EXERCISE INSTRUCTIONS:
Down to the last line, repeat the records exactly.

THE DATA START

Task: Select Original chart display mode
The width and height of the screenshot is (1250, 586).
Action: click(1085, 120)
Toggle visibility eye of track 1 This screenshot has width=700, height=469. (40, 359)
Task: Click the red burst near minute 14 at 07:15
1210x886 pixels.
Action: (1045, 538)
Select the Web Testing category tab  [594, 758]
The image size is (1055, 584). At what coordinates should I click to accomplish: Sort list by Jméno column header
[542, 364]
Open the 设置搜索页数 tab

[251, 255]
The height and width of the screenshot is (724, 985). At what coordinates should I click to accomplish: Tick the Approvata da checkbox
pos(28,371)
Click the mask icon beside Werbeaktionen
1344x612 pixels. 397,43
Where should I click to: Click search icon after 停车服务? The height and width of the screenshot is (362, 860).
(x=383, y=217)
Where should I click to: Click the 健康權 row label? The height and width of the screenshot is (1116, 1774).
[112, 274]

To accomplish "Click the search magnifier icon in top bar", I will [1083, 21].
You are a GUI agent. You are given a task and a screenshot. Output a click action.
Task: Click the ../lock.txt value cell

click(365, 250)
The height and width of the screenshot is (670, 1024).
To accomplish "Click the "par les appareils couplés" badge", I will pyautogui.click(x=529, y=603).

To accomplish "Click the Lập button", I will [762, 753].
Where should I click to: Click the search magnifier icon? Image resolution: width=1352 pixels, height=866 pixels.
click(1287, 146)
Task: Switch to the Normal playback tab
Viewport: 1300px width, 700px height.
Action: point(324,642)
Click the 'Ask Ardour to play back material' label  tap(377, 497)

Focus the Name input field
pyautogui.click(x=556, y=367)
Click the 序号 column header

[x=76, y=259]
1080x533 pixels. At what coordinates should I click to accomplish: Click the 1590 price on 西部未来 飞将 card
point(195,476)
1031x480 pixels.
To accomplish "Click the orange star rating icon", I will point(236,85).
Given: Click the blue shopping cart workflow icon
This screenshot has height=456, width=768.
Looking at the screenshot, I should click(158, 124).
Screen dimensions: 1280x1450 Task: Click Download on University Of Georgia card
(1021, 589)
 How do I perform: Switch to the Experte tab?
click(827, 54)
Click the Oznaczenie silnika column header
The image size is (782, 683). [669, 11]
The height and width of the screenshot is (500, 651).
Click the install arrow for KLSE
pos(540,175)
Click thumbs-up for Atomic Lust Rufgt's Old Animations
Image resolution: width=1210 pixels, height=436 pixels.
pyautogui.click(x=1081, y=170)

THE DATA END

REPLY:
Task: Select Original chart display mode
The width and height of the screenshot is (1250, 586).
Action: click(1085, 120)
Toggle visibility eye of track 1 This screenshot has width=700, height=469. (40, 359)
Task: Click the red burst near minute 14 at 07:15
1210x886 pixels.
Action: (1045, 538)
Select the Web Testing category tab  [594, 758]
The image size is (1055, 584). At what coordinates should I click to accomplish: Sort list by Jméno column header
[542, 364]
Open the 设置搜索页数 tab

[251, 255]
The height and width of the screenshot is (724, 985). At what coordinates should I click to accomplish: Tick the Approvata da checkbox
pos(28,371)
Click the mask icon beside Werbeaktionen
1344x612 pixels. 397,43
Where should I click to: Click search icon after 停车服务? The height and width of the screenshot is (362, 860).
(x=383, y=217)
Where should I click to: Click the 健康權 row label? The height and width of the screenshot is (1116, 1774).
[112, 274]

To accomplish "Click the search magnifier icon in top bar", I will [1083, 21].
You are a GUI agent. You are given a task and a screenshot. Output a click action.
Task: Click the ../lock.txt value cell

click(365, 250)
The height and width of the screenshot is (670, 1024).
To accomplish "Click the "par les appareils couplés" badge", I will pyautogui.click(x=529, y=603).

To accomplish "Click the Lập button", I will [762, 753].
Where should I click to: Click the search magnifier icon? Image resolution: width=1352 pixels, height=866 pixels.
click(1287, 146)
Task: Switch to the Normal playback tab
Viewport: 1300px width, 700px height.
Action: point(324,642)
Click the 'Ask Ardour to play back material' label  tap(377, 497)

Focus the Name input field
pyautogui.click(x=556, y=367)
Click the 序号 column header

[x=76, y=259]
1080x533 pixels. At what coordinates should I click to accomplish: Click the 1590 price on 西部未来 飞将 card
point(195,476)
1031x480 pixels.
To accomplish "Click the orange star rating icon", I will point(236,85).
Given: Click the blue shopping cart workflow icon
This screenshot has height=456, width=768.
Looking at the screenshot, I should click(158, 124).
Screen dimensions: 1280x1450 Task: Click Download on University Of Georgia card
(1021, 589)
 How do I perform: Switch to the Experte tab?
click(827, 54)
Click the Oznaczenie silnika column header
The image size is (782, 683). [669, 11]
The height and width of the screenshot is (500, 651).
Click the install arrow for KLSE
pos(540,175)
Click thumbs-up for Atomic Lust Rufgt's Old Animations
Image resolution: width=1210 pixels, height=436 pixels.
pyautogui.click(x=1081, y=170)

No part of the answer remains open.